Dust by Jay Owens

Dust by Jay Owens

Author:Jay Owens
Language: eng
Format: epub
Publisher: Abrams
Published: 2023-11-14T00:00:00+00:00


Chapter 7

The Ice Record

Greenland – known by its inhabitants as Kalaallit Nunaat – might seem a country on the edge of a void. It is said that the Inughuit who live in the far northwest once believed themselves the only people in the world.1 The largest island on the planet, it supports a population of just 56,000 people clustered in a handful of towns and sixty-odd small settlements on the narrow fringe of habitable land around its jagged, fjord-sliced coastline. Ever since it was first settled 4,500 years ago, the country has looked out to sea. The sea is Greenland’s roadway, its larder, its mythos, its economy. The Atlantic waterways brought first Vikings in the medieval warm period around 984 CE, then whaling boats, then Danish colonists. Here, as in the most arid of deserts, water is life – it is the world.

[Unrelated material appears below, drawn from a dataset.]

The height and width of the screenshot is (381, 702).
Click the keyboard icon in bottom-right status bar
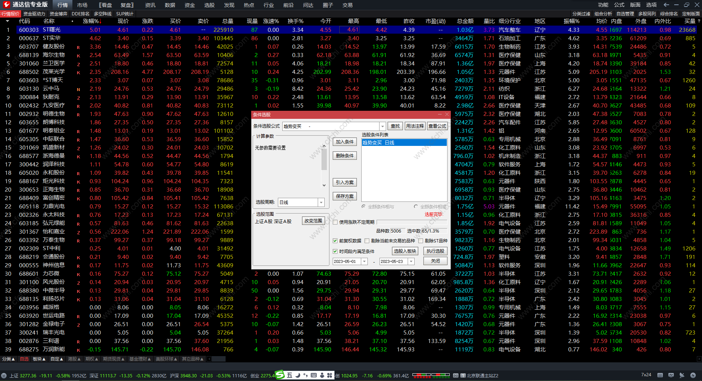pyautogui.click(x=660, y=375)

Yet at the heart of the Greenland landmass lies not liquid water, but ice. The ice sheet in the centre, a 1.7 million square-kilometre expanse second only in scale to Antarctica, supports no plants or animals, and no human life either. Inuit legend holds that it is the home of erqigdlit, monstrous beings with dogs’ heads but human bodies who were banished inland and viciously attack visitors to their terrain – a tale likely used to keep children from wandering too far from home.2 The only visitors to the ice sheet are ephemeral: the occasional wandering polar bear or a kite-skiing expedition, plus half a dozen scientific research camps so isolated they might as well be space stations.

It’s the ice sheet where we will be spending time in this chapter. I want to persuade you that all human history and more is contained within. Dust in the ice is how we come to understand how climate has changed in the past, and how it may change again – but dust is not just a yardstick, it is also an agent. Scientific research is revealing how dust on the ice will shape our planet in the centuries to come, as it accelerates the deluge as ice sheets melt.

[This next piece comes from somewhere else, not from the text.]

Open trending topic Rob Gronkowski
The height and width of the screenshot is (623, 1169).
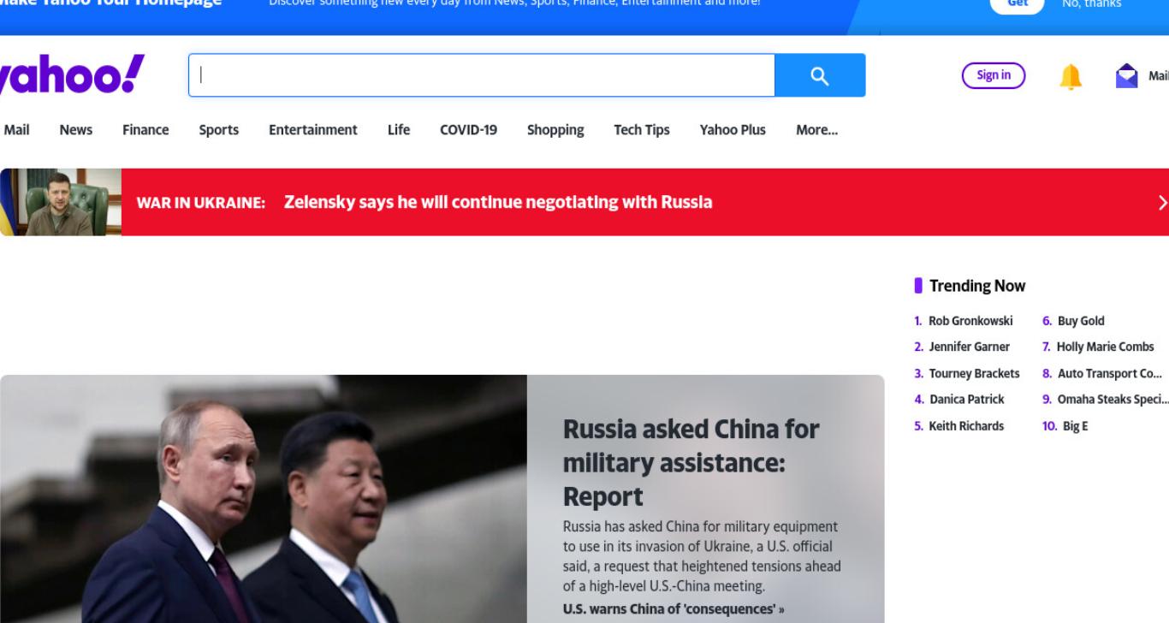(970, 321)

Through its tiniest emissary, the modern world gets everywhere.

***

Flying from London to San Francisco or Seattle, your route will cross over Greenland, and if the clouds collaborate (they often don’t), you may be lucky enough to glimpse it through the window. The first sign of land ahead is fragments of coastal sea ice dispersing into navy blue sea, the patterns fractal and fascinating. Next, you fly over the coastal mountains, glaciers carving impossibly slow, fluid curves into the land as they flow into fjords and the sea. Then, you will pass over the ice sheet itself.

It may look dazzling white – a pristine and sterile landscape, alien in its inhospitability. It’s not. Look closely and you’ll see other colours. First, a deep cobalt blue, perhaps from glacial lakes melting the top layer of snow, or perhaps from the piteraq, a wind that roars at over 100 miles per hour and strips the snow from the surface, revealing the older, compressed ice beneath.